Thursday, October 2, 2008

AMR: Don’t Let the Early Predictions Lull You into an Unprepared State During the 2008 Holiday Season

Written by Debbie Hauss

While some of the forecasts indicate consumers are planning to spend about the same amount of money during holiday 2008 as they did in holiday 2007, retailers should be on the lookout for sudden shifts and changes. A presidential election, war, natural disasters, rising gas prices and the volatile current state of the economy should have all businesses on their toes.

“Retailers have to be prepared both for a normal shopping season and a highly abnormal one,” notes Janet Suleski, research director, retail at AMR Research. “Given the volatility in the stock market and uncertainty about the economy, I believe consumers can and will change their strategies very quickly as their personal situations warrant,” Suleski adds.

Additionally, if consumers take the advice of financial experts such as Suze Orman, they may decide to pull back on spending this year. In a recent appearance on Oprah Winfrey’s talk show, Orman asked consumers: "People, stop living the financial lies that you have been living. If you don't have the money to pay for something, can you just not buy it?”

To date, though, consumers appear to be planning a similar spending season to 2007. In a recent survey of 130 shoppers, AMR found that 73% of respondents are planning to spend the same amount in 2008 that they spent in 2007. That adds up to more than $900 per person, according to statistics from the National Retail Federation.

Agility Will Be Key
While retailers must prepare their marketing and promotional strategies well in advance of the holidays, recent technology improvements may help them adjust plans if necessary, says Suleski: “Retailers have gotten a lot more agile in the last five to 10 years, aided by better access to real-time information, better demand forecasting tools, and expanded collaboration with their suppliers. I am sure that many have “plan B” in place in case of an exceptionally difficult shopping season.”

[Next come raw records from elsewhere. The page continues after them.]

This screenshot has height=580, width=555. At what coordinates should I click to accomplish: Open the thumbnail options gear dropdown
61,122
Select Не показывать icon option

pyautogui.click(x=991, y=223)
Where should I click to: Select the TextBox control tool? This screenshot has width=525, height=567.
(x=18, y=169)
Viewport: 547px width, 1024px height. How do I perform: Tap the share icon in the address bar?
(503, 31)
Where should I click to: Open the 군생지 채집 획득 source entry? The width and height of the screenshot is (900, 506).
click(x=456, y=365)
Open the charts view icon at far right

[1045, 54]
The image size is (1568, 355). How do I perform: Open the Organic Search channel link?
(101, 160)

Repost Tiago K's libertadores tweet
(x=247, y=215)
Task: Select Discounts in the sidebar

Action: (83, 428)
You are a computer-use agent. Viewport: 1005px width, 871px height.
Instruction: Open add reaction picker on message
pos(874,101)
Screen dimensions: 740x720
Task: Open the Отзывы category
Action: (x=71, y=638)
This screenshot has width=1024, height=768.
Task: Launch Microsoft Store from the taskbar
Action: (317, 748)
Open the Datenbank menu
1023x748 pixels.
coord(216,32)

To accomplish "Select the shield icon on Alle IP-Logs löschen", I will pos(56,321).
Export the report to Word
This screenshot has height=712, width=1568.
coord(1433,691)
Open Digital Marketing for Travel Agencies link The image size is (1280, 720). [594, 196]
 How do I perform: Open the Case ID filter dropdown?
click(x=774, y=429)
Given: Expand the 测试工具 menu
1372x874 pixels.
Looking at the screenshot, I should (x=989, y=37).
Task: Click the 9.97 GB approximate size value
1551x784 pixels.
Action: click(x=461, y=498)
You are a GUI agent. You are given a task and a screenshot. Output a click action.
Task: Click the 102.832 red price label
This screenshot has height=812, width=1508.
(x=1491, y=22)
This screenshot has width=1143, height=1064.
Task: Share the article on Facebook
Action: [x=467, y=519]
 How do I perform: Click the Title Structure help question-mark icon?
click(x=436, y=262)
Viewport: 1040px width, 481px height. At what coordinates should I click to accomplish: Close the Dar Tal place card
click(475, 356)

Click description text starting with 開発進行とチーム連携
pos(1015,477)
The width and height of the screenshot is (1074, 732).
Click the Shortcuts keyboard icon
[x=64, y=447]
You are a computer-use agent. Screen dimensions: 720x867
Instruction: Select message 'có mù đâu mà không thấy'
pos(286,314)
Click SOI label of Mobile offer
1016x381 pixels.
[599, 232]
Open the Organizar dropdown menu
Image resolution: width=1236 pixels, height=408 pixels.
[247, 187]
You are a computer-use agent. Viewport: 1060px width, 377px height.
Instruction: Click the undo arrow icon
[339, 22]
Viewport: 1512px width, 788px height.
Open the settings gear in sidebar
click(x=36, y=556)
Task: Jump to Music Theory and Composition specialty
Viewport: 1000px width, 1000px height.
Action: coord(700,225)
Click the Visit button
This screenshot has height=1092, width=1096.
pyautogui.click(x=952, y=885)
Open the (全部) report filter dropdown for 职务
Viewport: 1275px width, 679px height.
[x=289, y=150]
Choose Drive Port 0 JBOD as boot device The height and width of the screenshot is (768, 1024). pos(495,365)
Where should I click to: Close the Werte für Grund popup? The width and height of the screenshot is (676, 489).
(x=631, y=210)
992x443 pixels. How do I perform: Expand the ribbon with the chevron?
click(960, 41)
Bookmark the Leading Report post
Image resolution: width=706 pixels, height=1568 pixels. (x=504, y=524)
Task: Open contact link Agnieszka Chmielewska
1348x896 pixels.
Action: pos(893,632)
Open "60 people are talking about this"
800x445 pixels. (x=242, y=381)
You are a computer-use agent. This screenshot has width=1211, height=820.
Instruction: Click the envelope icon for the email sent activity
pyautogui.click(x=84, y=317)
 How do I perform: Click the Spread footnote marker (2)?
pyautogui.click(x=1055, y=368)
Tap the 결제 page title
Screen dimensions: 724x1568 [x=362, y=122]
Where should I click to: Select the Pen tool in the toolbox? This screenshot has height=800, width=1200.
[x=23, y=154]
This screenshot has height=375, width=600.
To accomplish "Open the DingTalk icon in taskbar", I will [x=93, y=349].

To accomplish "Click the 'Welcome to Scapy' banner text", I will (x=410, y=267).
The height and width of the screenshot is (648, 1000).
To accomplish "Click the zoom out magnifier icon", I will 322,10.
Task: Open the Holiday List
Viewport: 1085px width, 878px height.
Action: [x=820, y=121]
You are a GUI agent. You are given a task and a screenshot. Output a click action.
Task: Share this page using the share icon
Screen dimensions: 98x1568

Smart retailers will get a jump on promotional and sales activity to pull at consumers’ heart strings before they feel too much of a crunch. Wal-mart, for one, recently announced a price cut on specific toys and will open its holiday ornament and décor shops nationwide by October 10, Suleski reports. Many retailers also are taking precautions by limiting their inventory and beefing up assortment planning, she notes.

Internet intelligence A Must
No matter what the total spending number turns out to be, more consumers will be researching products and shopping online, and retailers need to be prepared for that reality. The AMR survey revealed that 26% of respondents plan to do more or a lot more shopping online in 2008 versus 2007, and 16% are doing so to avoid the spending money on gasoline to drive to stores.

But the competition will be fierce because consumers are shopping smarter. “Retailers’ strategies need to take search and price comparison websites into account and be very aware of how their key promotions stack up to the competition,” says Suleski. “59% of the shoppers we surveyed plan to use Google, Froogle, Yahoo, PriceGrabber, Shopzilla or other sites to locate the best deals for at least some of the items on their holiday shopping lists.”

Once consumers decide on a product, they need to know their product will be available when and where they choose — in some cases by shipping and in other cases by picking up their online purchase in a local brick-and-mortar store. “Those (retailers) who have developed strong cross channel integrated capabilities will be able to shift their inventory where the customer wants it,” says Kevin Stemeckert, research director, retail for AMR Research. “Order online/pickup in the store and other capabilities will also be helpful in increasing sales and capturing larger shares of the wallet.”

As retailers focus on consumers’ wants and needs, they are making better use of available technology. “The role of technology in satisfying shopper demand is increasing and will play a key role in the success retailers have in meeting consumers' needs this season,” adds Mike Griswold, VP and content lead, Retail at AMR. “Assortment planning, lifecycle pricing, and inventory management and visibility (particularly cross-channel visibility) technologies will play key roles in creating successful shopping experiences for consumers.”